Output every entry below word for word, minus the images.
[[ DATASET RECORDS open ]]
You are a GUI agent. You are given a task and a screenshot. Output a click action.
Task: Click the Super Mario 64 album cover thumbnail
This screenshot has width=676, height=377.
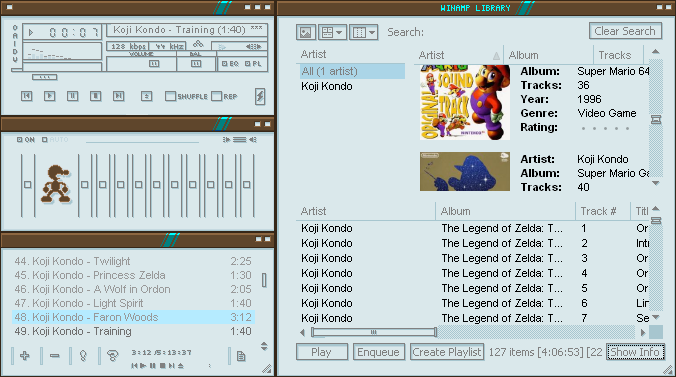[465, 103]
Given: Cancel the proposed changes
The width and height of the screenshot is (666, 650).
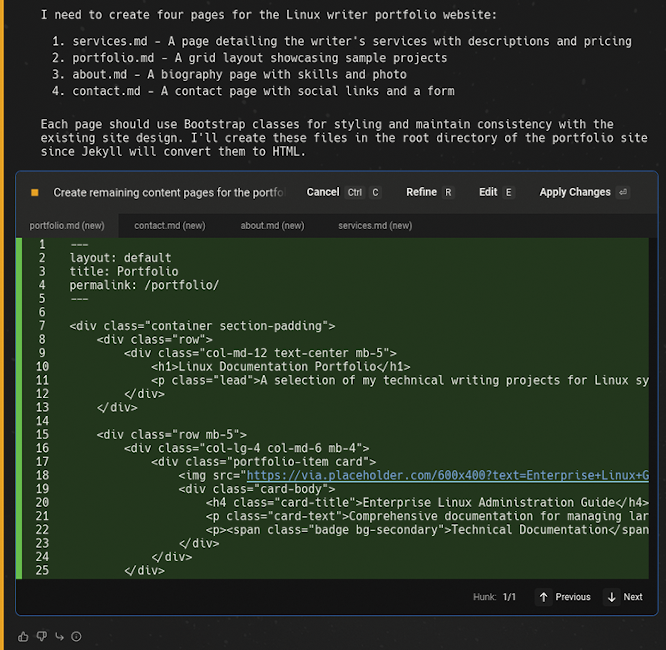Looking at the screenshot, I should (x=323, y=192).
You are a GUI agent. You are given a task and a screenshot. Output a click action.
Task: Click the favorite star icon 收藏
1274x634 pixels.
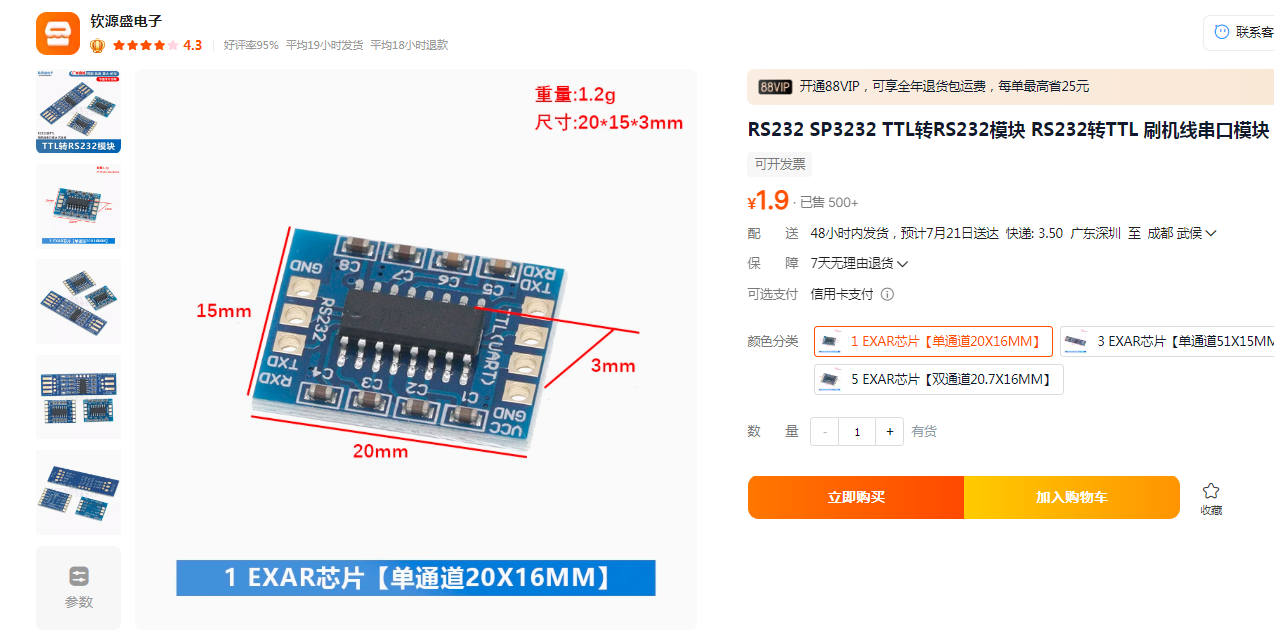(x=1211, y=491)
[[ DATASET RECORDS closed ]]
#### THE COMPLETED TASK:
You are a GUI agent. You are given a task and a screenshot. Output a click action.
Task: Click the Super Mario 64 album cover thumbnail
This screenshot has width=676, height=377.
[465, 103]
Given: Cancel the proposed changes
The width and height of the screenshot is (666, 650).
Looking at the screenshot, I should (x=323, y=192).
You are a GUI agent. You are given a task and a screenshot. Output a click action.
Task: Click the favorite star icon 收藏
1274x634 pixels.
(x=1211, y=491)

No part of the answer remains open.